Tuesday, March 3

Brave Fencer Musashi: For Lack of Memory



I remember this game.  Or I thought I did.  I remember renting it from Blockbuster, and keeping my Playstation on all night because I didn't own a memory card.  I never got past the first boss.  I had no idea what I was doing.  But I remember it being epic, broad.  A mighty swordsman slicing his way through a swatch of soldiers and fire, finding a magical sword and battling great monsters.
I was... mistaken.  That tiny lens of nostalgia has come up a few times in this list already, such as with A Link to the Past.  All I remembered about that game was that magnificent opening screen.  A mystical golden triforce, a magical land, and a sacred blade of power and truth.
Brave Fencer Musashi is goofy.  As the Allucaneet Kingdom battles the Thirstquencher Empire, the mighty swordsman and little kid Musashi is summoned to defeat the Thirstquenchers, and hijinks ensue.  The game is honestly pretty funny, or at least the dialogue is.  Every character has a comedic tick of some kind (although it occasionally relies on sadly reductive stereotypes), which range from just strange to very funny.  The translation must have been quite the task, but it's one of the best in a time where it just wasn't that great.

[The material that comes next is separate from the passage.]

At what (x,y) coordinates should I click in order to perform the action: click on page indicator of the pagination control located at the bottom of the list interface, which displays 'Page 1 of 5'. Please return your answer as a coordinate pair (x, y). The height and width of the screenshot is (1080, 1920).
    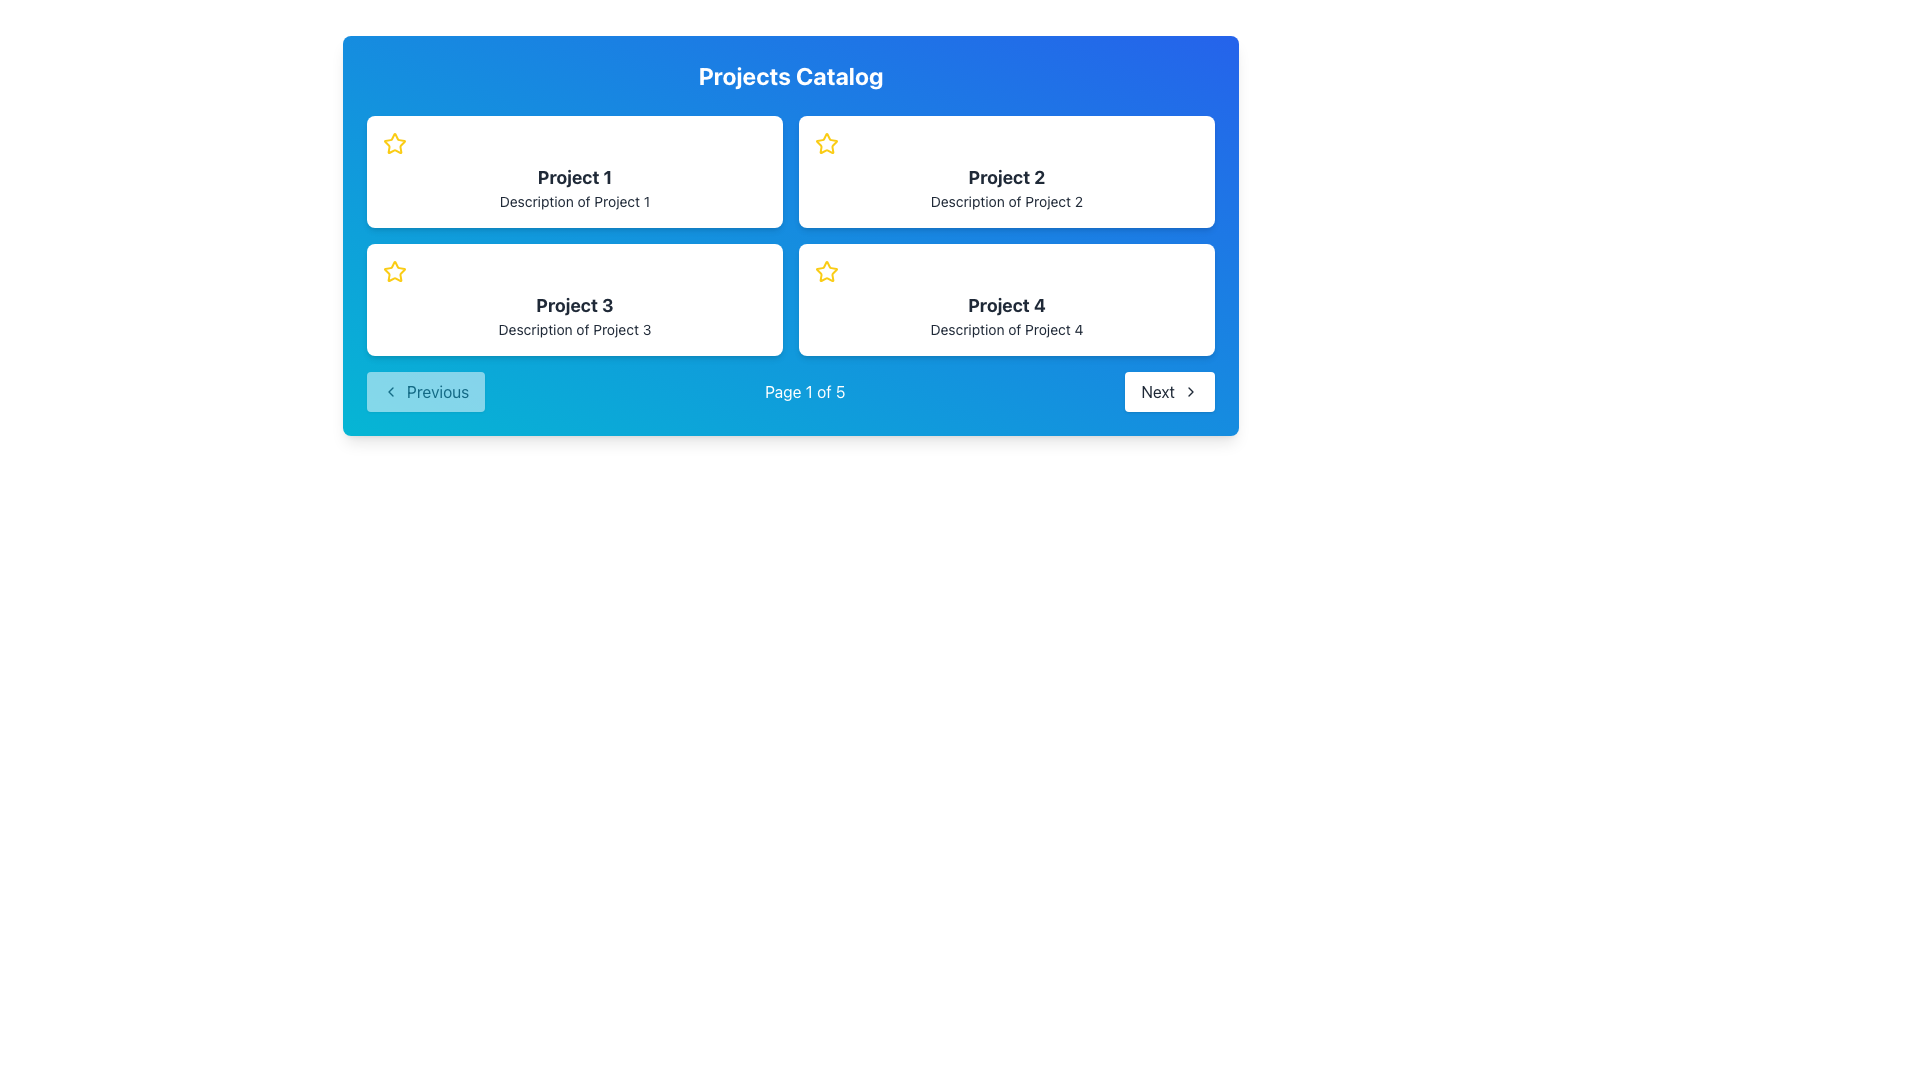
    Looking at the image, I should click on (790, 392).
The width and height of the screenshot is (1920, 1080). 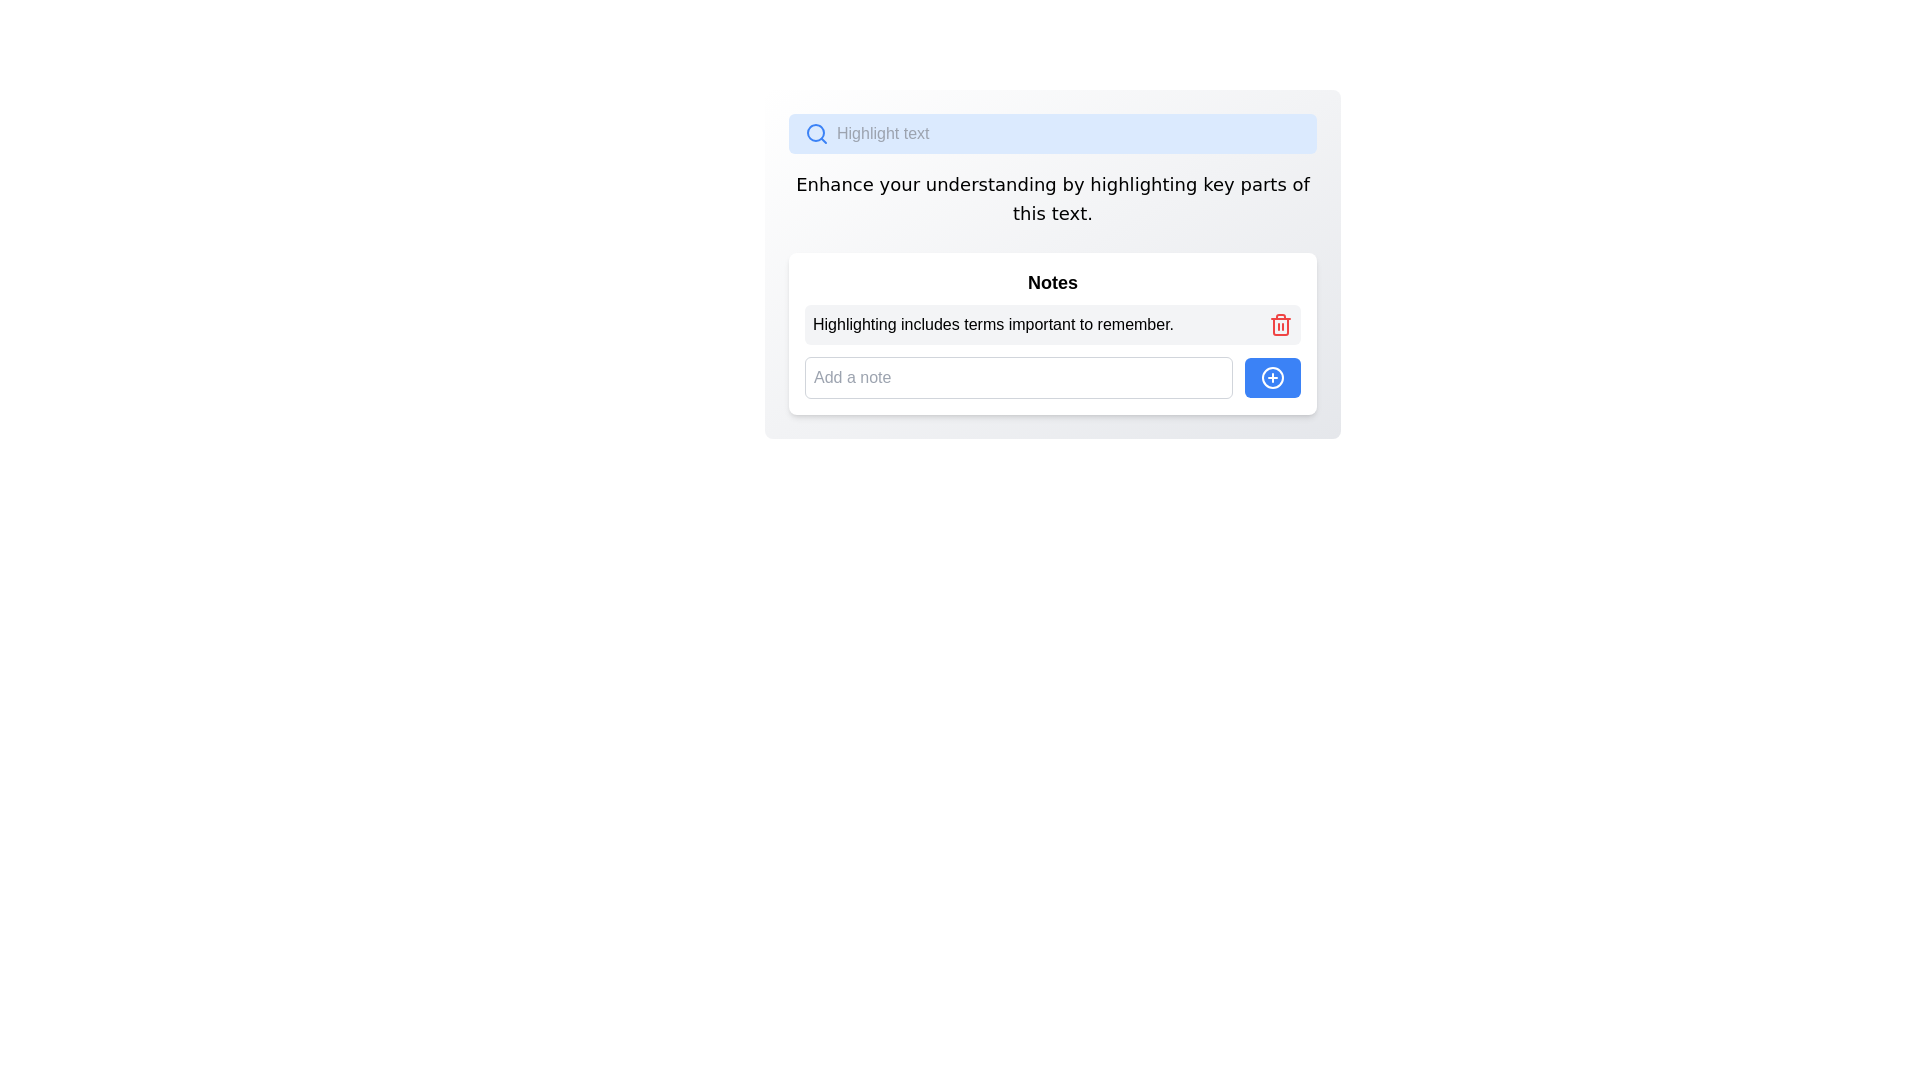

But the game.  It's frustrating.  It's the Playstation doing everything it can to have a grand and varied story and environments, but it just doesn't succeed.  There are portions of the game I found profoundly frustrating, and the amount of complexity they add in the form of night-day cycles, day-specific events, and hunger and sleep stats.  It's one of those games that reminds me of the importance of manuals in that day, and the present day necessity of thorough tutorials.

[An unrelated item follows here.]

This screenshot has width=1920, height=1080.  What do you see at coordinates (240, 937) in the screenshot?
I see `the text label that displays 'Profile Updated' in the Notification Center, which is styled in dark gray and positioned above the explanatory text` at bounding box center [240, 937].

In fact, Brave Fencer Musashi is a game that seems to be trying too many things with little regard for the more established and understandable kind of design.  There's a mechanic where you can steal powers from your enemies in order to solve puzzles, but it's not like there's a tutorial for each one.  And while experimentation can be fun, it's really easy to get overwhelmed by constantly respawning enemies and the lethal environment.
Brave Fencer is trying to work too many angles at once.  It's not able to achieve the Game Loaf style of Yakuza 3, but still good benefit from focusing its gameplay a lot more.  I mean, a power stealing mechanic sounds awesome.  And it could have been something as awesome as Kirby crossed with Gauntlet Legends, but it can't stop wanting to be so much more.

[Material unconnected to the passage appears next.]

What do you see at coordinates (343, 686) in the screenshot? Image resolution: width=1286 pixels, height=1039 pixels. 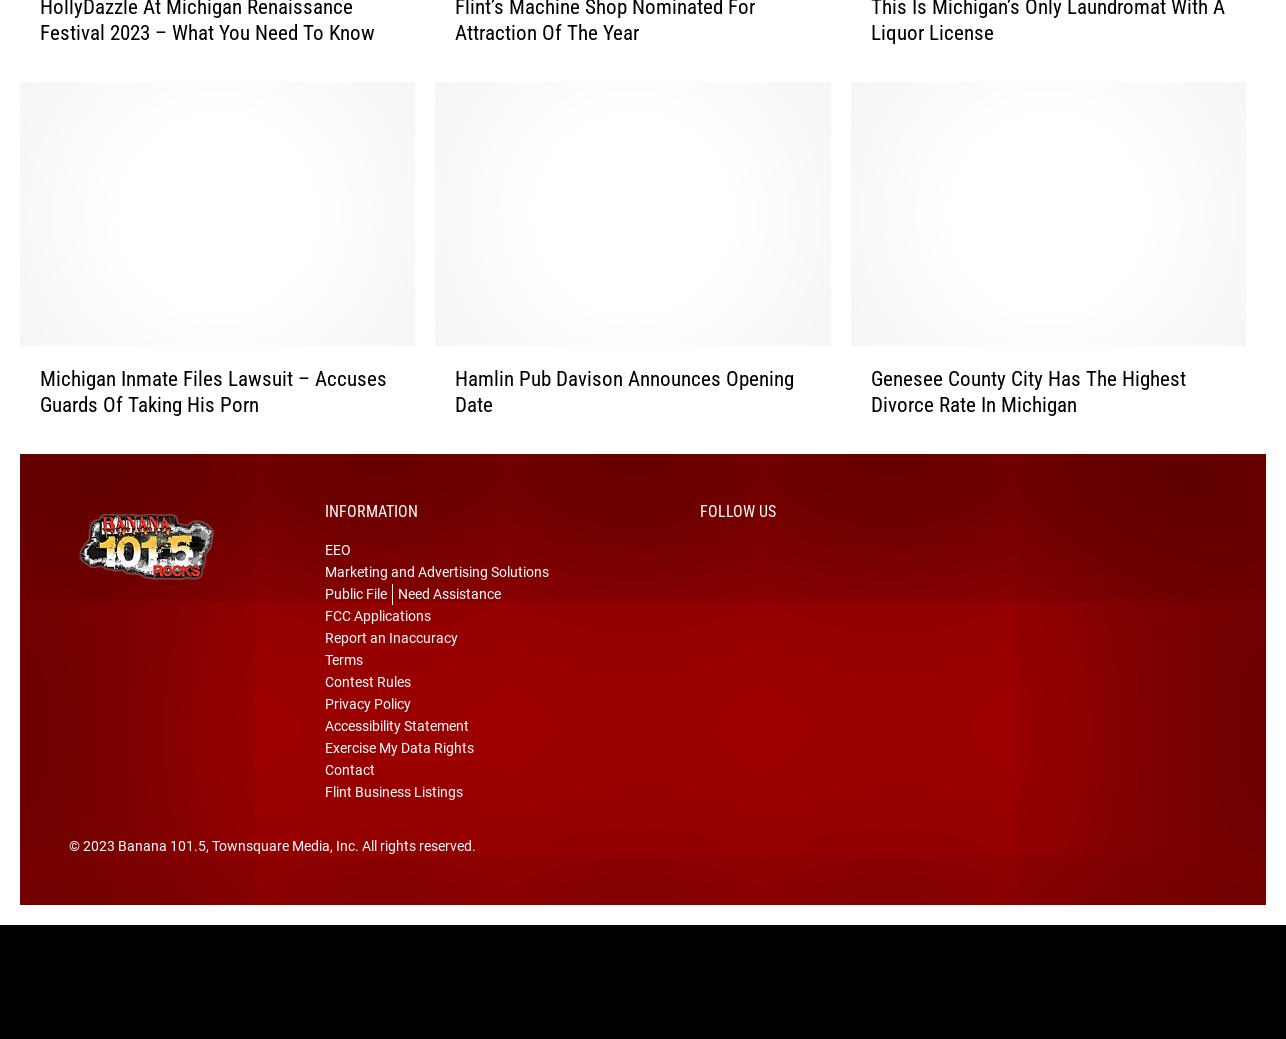 I see `'Terms'` at bounding box center [343, 686].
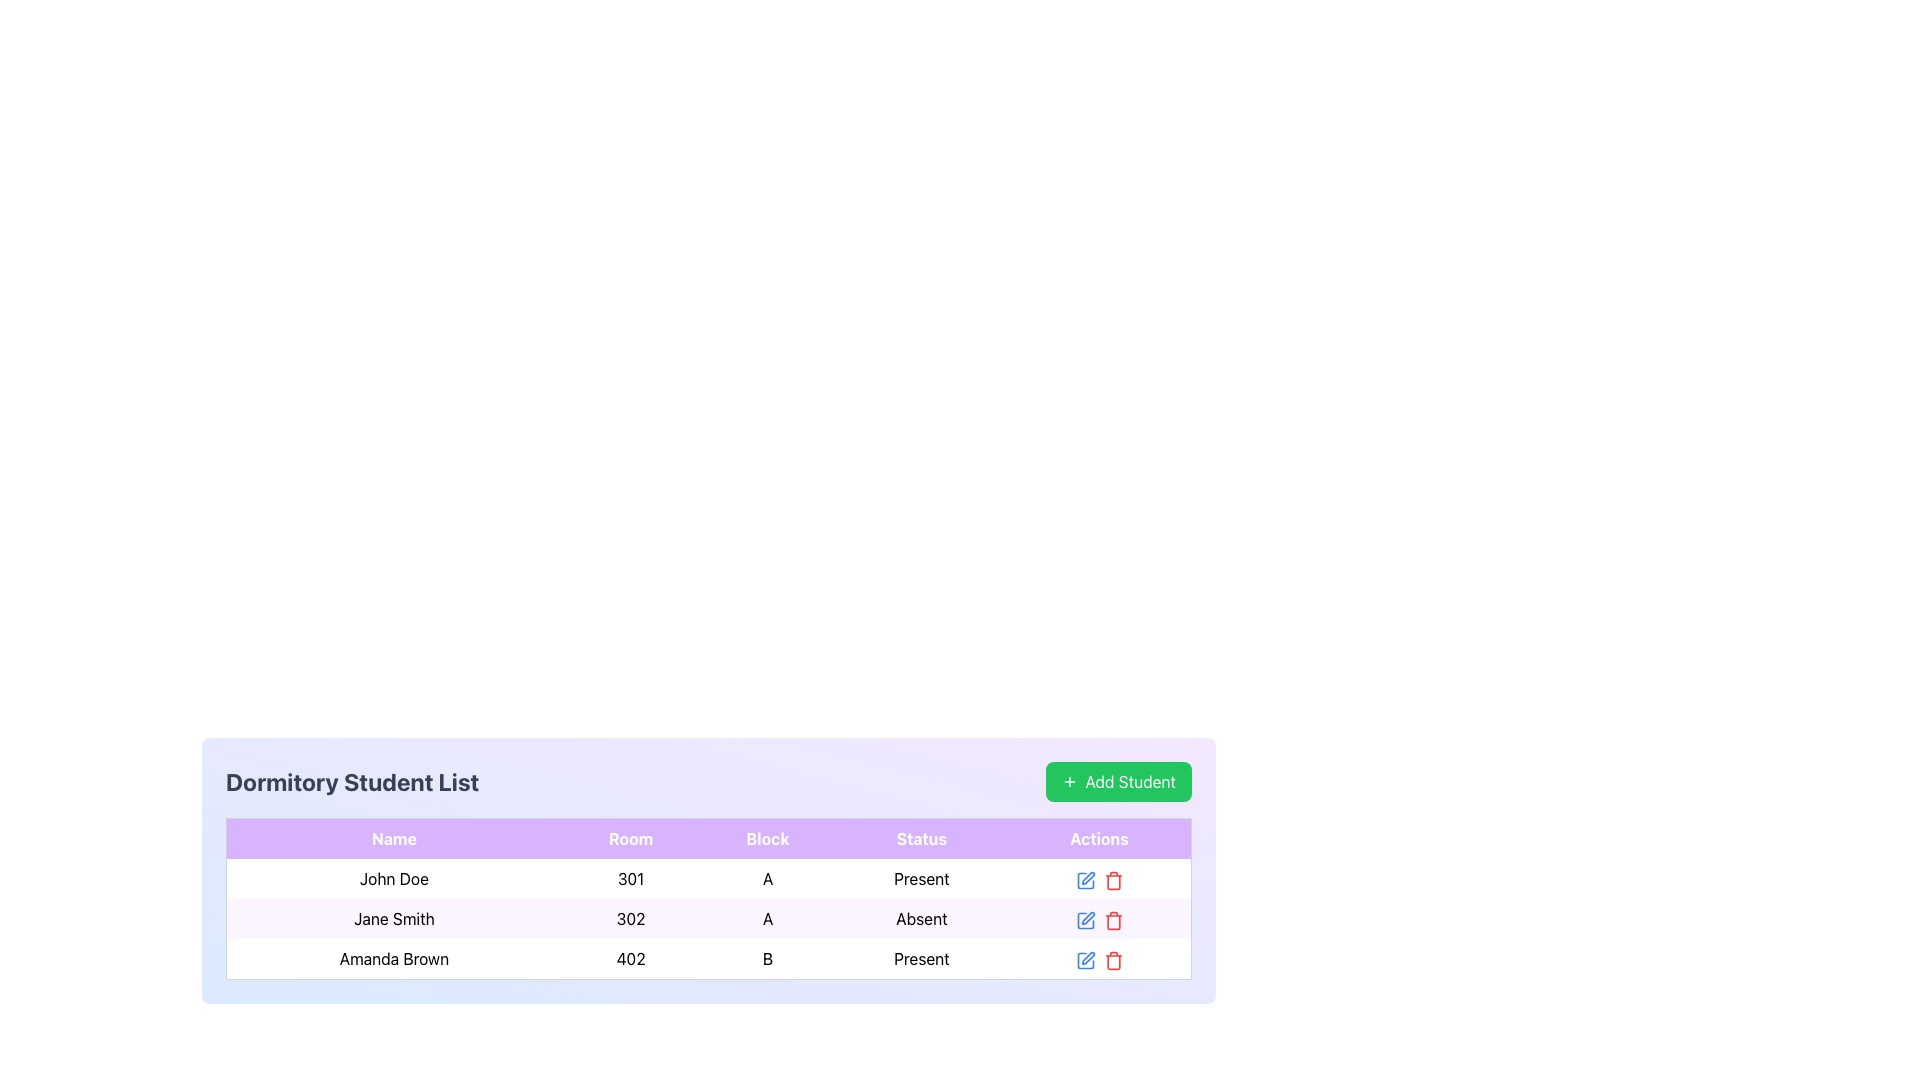 Image resolution: width=1920 pixels, height=1080 pixels. I want to click on the Text Label displaying the room number in the dormitory student list, located in the third row of the table between 'Name: Amanda Brown' and 'Block: B', so click(630, 958).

It's not the kind of game I really recommend seeking out.  It's worth watching a let's play to see the best scenes and see what I mean about the potential, but there's not anything that transcendental.  Again, the translation manages to be really funny and clever, even with the heavy censoring I understood it had.  Brave Fencer Musashi was I game not recommended to me, but one I put on this list for myself, and it seems like my nostalgia let me down.  We'll see how often it does over the year.